You’ll also notice that old coping mechanisms, the ones that used to feel automatic and unavoidable, start to loosen their grip. Maybe you no longer reach for the same avoidance strategy when you’re stressed, or you catch a negative thought spiral before it pulls you under. These changes can feel subtle at first, but they compound. The bigger picture is that you’re building problem-solving skills that make difficult moments with other people (and with yourself) easier to navigate.

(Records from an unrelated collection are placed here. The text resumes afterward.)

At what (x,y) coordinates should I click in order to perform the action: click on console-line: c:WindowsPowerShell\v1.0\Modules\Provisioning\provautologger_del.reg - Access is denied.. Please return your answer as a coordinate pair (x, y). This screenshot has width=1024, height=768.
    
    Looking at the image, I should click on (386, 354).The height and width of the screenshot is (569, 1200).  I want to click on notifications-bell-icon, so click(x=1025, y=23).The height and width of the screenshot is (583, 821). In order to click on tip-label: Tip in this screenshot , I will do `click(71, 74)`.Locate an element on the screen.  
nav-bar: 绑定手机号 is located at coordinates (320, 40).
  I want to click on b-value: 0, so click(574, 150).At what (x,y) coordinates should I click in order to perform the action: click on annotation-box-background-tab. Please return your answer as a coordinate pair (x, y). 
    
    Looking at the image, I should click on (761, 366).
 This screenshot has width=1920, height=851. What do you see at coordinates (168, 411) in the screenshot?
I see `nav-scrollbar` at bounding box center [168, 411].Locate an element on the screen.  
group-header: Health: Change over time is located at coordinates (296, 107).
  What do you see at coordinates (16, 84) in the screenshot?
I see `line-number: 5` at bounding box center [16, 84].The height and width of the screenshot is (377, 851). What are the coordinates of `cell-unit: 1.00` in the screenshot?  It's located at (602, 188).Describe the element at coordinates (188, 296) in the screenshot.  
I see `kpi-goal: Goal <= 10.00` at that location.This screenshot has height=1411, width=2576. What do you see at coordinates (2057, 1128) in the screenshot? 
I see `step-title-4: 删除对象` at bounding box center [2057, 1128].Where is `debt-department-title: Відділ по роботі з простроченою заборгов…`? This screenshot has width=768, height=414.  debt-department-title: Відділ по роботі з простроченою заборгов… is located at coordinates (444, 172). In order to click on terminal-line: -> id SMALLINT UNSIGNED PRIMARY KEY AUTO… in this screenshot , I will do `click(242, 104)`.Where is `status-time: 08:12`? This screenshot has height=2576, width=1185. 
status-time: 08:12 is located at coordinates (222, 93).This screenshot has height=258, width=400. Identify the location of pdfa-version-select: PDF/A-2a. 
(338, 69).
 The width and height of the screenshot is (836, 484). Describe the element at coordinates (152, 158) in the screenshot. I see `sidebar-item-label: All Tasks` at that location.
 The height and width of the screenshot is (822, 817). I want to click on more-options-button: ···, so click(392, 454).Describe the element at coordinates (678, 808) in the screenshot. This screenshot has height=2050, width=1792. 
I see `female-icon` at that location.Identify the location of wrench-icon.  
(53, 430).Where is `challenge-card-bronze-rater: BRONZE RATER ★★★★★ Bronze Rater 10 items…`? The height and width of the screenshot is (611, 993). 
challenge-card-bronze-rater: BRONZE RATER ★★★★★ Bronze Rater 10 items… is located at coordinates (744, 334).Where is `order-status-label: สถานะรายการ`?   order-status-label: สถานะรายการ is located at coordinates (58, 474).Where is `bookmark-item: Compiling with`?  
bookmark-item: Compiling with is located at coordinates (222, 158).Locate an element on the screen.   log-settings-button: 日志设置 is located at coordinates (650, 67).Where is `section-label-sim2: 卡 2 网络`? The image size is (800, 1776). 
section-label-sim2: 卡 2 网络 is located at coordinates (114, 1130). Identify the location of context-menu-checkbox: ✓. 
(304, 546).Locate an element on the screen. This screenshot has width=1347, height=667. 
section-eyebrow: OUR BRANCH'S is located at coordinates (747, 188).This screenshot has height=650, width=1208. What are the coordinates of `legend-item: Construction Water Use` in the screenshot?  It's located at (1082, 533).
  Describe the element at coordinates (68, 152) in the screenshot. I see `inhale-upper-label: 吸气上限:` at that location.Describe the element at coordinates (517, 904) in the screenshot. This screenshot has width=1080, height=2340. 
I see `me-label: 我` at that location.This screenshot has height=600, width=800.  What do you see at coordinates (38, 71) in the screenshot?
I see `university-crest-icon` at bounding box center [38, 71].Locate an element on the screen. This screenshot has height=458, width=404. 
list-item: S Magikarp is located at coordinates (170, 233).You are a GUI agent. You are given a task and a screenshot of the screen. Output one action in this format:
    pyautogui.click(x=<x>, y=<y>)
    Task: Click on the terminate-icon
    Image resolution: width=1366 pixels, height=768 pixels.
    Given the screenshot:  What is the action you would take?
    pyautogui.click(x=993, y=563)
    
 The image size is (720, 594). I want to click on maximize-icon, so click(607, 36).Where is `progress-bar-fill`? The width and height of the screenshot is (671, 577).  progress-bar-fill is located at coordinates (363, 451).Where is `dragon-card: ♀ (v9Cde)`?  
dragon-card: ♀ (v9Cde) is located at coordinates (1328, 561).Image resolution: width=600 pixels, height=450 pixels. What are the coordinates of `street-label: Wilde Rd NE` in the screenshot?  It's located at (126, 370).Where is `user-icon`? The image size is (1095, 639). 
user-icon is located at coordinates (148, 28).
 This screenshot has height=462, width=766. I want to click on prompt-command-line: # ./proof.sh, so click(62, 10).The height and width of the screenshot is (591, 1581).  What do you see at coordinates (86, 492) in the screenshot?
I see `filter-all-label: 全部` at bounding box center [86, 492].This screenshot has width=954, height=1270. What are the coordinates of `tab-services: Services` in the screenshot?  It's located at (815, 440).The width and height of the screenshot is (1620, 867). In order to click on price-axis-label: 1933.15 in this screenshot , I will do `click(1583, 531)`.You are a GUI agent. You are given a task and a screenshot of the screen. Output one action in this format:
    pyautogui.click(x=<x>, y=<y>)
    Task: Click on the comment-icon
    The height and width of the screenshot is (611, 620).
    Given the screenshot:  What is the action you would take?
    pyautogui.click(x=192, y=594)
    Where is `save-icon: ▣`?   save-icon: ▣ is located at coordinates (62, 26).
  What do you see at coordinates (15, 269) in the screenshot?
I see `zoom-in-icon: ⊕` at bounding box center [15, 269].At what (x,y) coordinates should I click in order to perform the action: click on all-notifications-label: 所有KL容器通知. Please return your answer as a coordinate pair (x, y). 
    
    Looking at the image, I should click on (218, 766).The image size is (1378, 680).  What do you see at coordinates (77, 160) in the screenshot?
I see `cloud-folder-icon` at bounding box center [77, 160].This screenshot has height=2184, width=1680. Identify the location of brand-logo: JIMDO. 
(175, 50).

If you’re unsure whether therapy is helping, say so. Research consistently shows that therapists aren’t always the best judges of how their clients are progressing. Your honest feedback about what’s working and what feels flat helps your therapist adjust course before frustration leads you to drop out entirely.
Boundaries With Your Therapist
The therapeutic relationship is real, but it isn’t a friendship or a family bond. Your therapist will set boundaries around things like contact between sessions, and understanding those limits actually makes the relationship more effective, not less. Many therapists respond to texts or calls only during business hours and will provide crisis resources (like on-call colleagues or crisis hotlines) for emergencies outside of session.
These boundaries protect the quality of your care. If your therapist explains a limit that frustrates you, it’s worth discussing that frustration openly. How you respond to boundaries in therapy often mirrors how you respond to them in the rest of your life, which makes it useful material for the work you’re already doing.